Street Law Case Summary
Dred Scott v. Sandford (1857)
Argued: February 11–18, 1856
Decided: March 6, 1857
In the early 1800s, tensions were growing between states that supported slavery and those that opposed it. In 1803, France sold 828,000 square miles of land to the United States. This acquisition of land, called the Louisiana Purchase, nearly doubled the size of the country. As new states were created on the new land, tensions increased and debate emerged about whether the states should allow slavery.

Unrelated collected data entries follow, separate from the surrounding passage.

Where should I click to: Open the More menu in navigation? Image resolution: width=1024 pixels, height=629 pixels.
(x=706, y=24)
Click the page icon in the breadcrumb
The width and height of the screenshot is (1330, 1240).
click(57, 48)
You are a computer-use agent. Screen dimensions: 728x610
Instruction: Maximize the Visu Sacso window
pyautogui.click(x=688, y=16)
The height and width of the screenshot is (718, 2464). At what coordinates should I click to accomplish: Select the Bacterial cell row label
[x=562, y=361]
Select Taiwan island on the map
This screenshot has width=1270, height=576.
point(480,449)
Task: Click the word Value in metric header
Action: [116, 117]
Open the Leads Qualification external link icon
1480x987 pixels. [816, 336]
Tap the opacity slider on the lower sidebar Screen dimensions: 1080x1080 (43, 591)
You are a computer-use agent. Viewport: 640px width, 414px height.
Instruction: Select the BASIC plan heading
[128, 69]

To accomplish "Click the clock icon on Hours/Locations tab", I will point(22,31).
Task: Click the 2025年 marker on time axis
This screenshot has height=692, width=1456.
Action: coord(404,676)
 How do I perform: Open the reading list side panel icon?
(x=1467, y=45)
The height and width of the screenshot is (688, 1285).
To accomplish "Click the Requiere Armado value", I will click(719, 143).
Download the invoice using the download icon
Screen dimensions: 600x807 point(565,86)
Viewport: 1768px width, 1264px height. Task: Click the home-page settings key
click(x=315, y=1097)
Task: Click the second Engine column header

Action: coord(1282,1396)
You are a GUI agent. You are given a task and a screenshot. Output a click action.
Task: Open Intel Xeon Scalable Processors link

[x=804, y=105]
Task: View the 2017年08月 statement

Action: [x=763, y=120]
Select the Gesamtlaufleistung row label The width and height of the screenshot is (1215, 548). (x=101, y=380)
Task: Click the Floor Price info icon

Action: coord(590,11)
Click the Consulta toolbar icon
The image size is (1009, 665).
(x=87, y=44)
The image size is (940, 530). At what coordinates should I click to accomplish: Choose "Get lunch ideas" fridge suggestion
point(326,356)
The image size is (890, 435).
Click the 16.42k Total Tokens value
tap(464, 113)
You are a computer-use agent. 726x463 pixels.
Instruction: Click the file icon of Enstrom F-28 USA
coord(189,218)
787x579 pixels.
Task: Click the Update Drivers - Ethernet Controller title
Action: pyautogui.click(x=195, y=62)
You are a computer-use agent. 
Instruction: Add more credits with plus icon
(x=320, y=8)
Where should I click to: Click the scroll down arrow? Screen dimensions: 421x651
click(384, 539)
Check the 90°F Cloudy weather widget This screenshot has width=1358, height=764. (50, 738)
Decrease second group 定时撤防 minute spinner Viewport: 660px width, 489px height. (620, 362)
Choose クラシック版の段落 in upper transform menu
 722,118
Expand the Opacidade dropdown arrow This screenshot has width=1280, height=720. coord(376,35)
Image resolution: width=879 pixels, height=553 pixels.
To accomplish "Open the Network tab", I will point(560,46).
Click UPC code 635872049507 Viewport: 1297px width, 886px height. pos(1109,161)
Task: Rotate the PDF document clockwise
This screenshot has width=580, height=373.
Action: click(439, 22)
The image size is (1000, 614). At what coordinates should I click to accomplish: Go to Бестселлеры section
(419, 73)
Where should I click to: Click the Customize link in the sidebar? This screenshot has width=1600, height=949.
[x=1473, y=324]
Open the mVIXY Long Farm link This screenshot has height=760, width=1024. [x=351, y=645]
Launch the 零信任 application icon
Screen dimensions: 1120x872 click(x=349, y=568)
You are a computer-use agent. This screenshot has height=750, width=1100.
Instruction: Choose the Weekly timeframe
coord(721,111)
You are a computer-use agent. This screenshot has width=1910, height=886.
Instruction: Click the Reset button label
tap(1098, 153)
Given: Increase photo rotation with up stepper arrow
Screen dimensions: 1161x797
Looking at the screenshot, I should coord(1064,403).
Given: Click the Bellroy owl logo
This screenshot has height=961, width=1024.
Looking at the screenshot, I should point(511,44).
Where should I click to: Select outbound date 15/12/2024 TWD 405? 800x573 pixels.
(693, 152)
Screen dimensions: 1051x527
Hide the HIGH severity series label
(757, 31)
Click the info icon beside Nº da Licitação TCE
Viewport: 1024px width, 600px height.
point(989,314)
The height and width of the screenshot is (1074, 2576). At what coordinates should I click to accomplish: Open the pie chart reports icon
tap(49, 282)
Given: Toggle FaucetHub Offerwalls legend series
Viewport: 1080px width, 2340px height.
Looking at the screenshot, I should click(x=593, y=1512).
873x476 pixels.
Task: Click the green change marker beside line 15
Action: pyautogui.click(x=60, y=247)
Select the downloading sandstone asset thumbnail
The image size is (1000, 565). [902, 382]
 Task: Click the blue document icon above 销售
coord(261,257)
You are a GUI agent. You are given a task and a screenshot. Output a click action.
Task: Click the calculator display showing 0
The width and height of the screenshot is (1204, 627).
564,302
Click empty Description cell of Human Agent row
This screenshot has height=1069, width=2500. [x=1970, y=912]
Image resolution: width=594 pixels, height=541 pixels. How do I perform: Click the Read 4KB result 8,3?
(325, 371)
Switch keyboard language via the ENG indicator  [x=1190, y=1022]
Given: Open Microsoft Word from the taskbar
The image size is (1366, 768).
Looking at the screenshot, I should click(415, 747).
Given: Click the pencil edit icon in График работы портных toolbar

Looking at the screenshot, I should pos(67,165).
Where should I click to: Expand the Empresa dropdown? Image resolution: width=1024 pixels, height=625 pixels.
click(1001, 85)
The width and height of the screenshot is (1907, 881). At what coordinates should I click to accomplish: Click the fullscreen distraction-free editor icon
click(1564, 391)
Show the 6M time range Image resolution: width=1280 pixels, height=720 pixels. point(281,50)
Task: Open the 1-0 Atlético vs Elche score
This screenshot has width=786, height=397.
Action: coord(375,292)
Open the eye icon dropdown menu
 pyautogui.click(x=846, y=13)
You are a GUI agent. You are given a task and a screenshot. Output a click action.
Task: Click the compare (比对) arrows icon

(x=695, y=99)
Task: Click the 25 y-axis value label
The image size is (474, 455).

By 1819, the United States was composed of 22 states. Of these states, 11 were slave states that allowed slavery, and 11 were free states that prohibited slavery. When Missouri asked to be admitted as a slave state, Congress was unsure of what to do. The Southern states wanted Missouri and the rest of the land from the Louisiana Purchase to be admitted as slave states to increase their political power. At the same time, the Northern states wanted the land to be admitted as free states due to their own desire for political power and their moral concerns about slavery.
In response, Congress created the Missouri Compromise in 1820. The law stated that Missouri would be admitted to the United States as a slave state, and Maine would be admitted as a free state at the same time to maintain the delicate political balance. The Missouri Compromise also established that all new states to the north of an imaginary line, known as the 36°30’ north parallel, would be free states. This law was very controversial because the Southern states did not like that Congress was passing laws limiting slavery, and they worried Congress might eventually try to ban slavery altogether.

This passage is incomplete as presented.